MATERIALS PROVIDED Block Start

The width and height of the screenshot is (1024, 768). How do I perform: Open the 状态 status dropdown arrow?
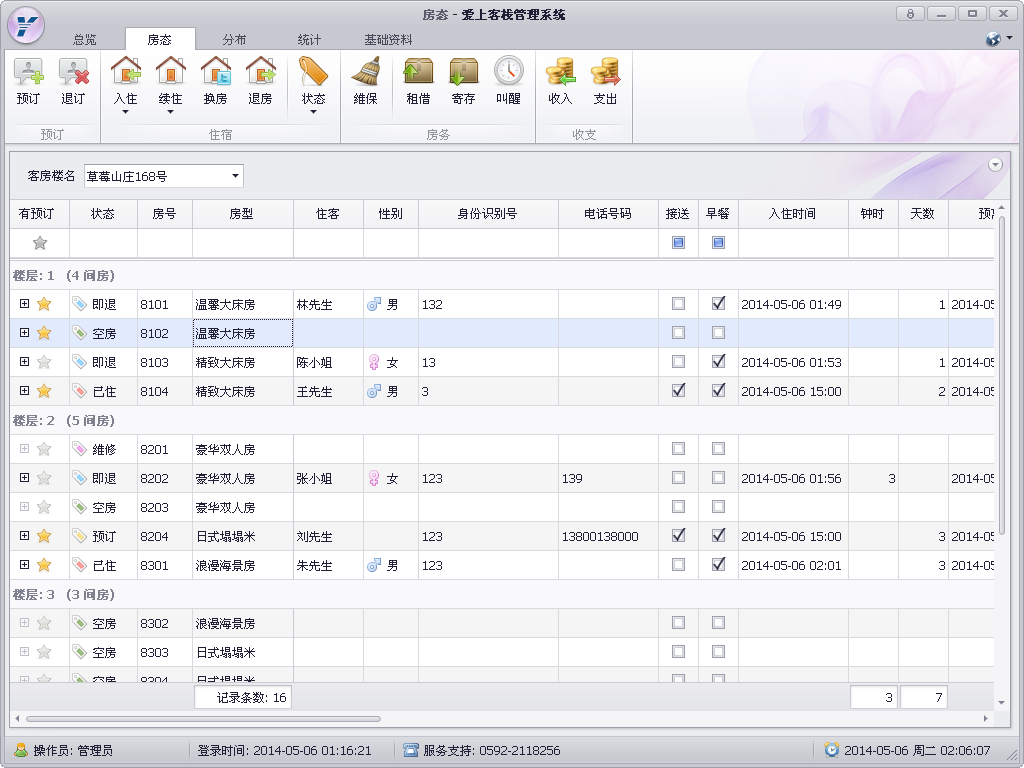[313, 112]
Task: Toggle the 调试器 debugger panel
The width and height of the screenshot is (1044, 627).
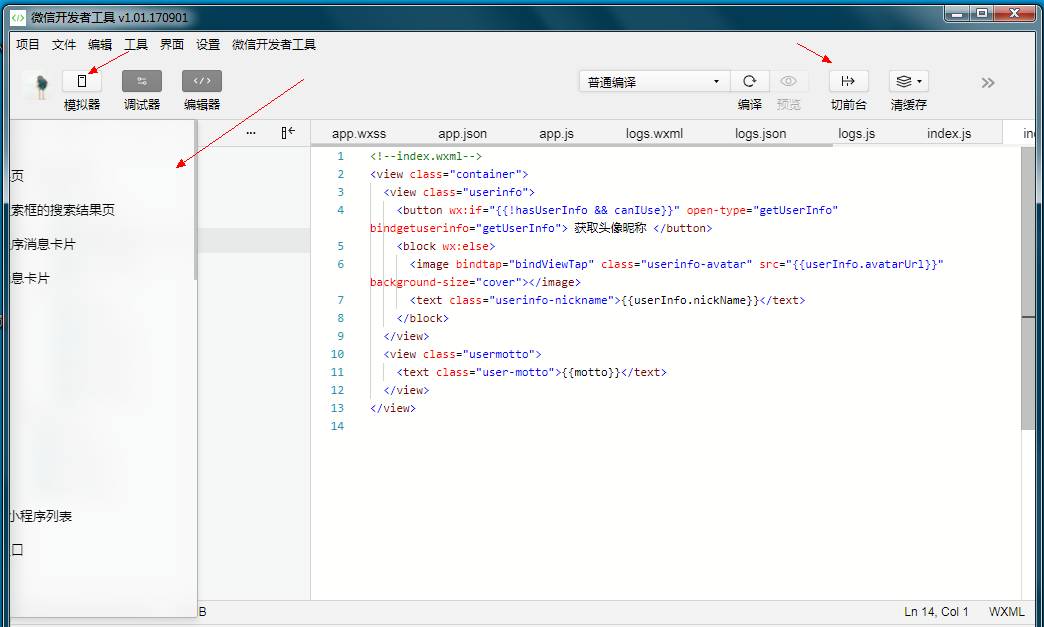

MATERIALS PROVIDED Block End
MATERIALS PROVIDED Block Start

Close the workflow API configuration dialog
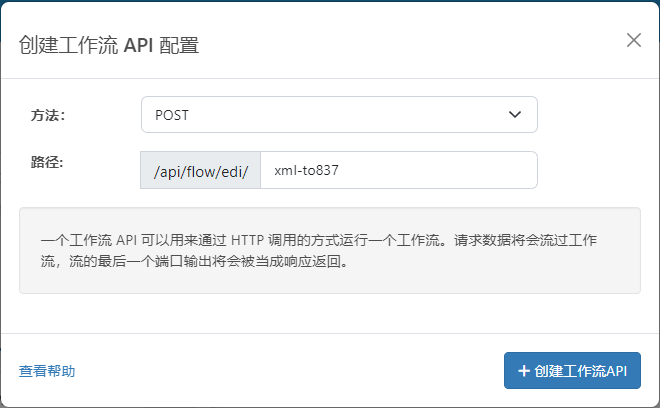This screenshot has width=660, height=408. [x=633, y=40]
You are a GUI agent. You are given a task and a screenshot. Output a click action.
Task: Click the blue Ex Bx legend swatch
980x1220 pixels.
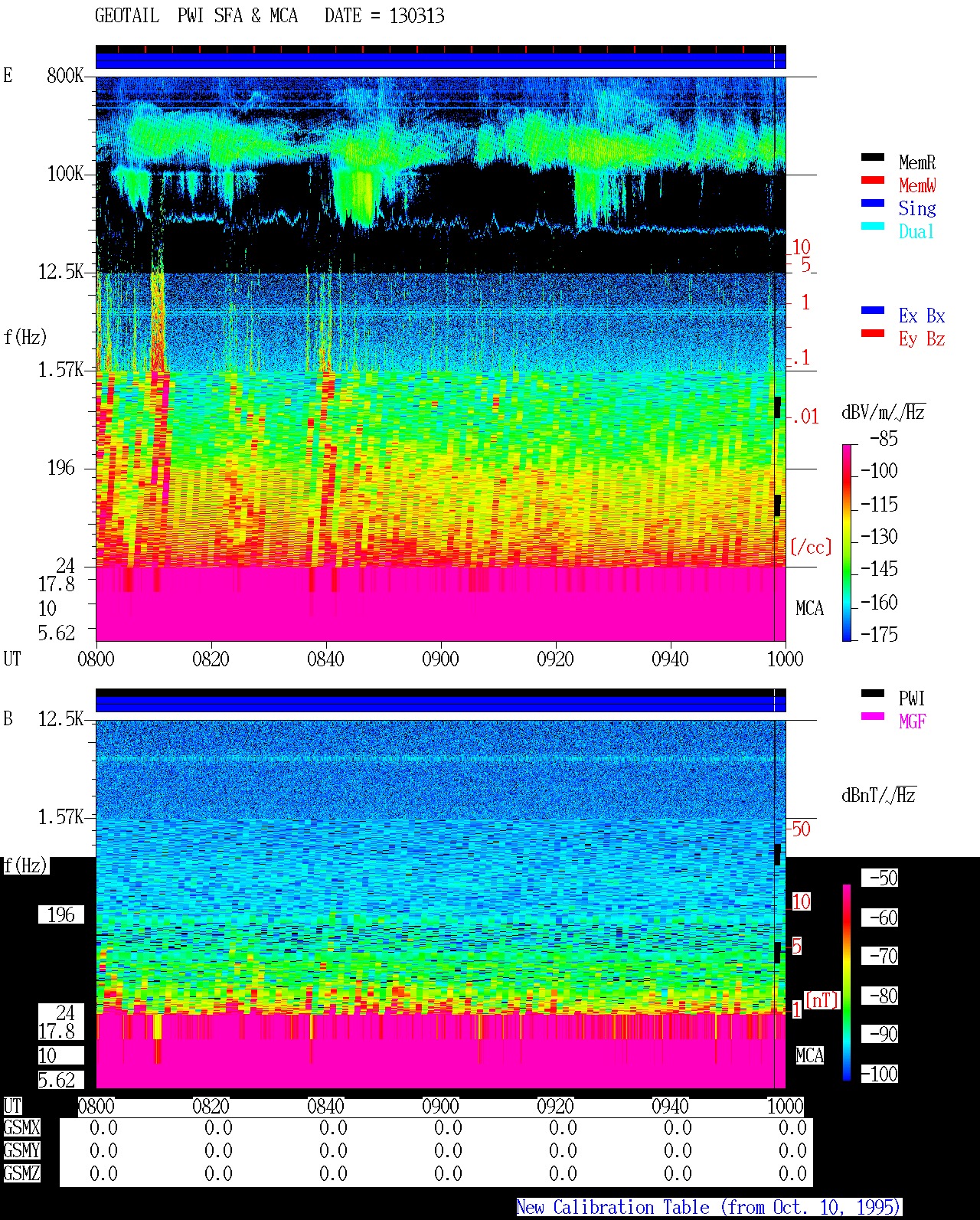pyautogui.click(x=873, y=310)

MATERIALS PROVIDED Block End

# WHAT NEEDS TO BE DONE:
For this exercise, please set down exactly the lines of the listing above from the line with "The width and height of the screenshot is (1024, 768)." up to and including the line with "The width and height of the screenshot is (1044, 627).", and no pictures.

# PROBLEM SOLUTION:
The width and height of the screenshot is (1024, 768). How do I perform: Open the 状态 status dropdown arrow?
[313, 112]
Task: Toggle the 调试器 debugger panel
The width and height of the screenshot is (1044, 627).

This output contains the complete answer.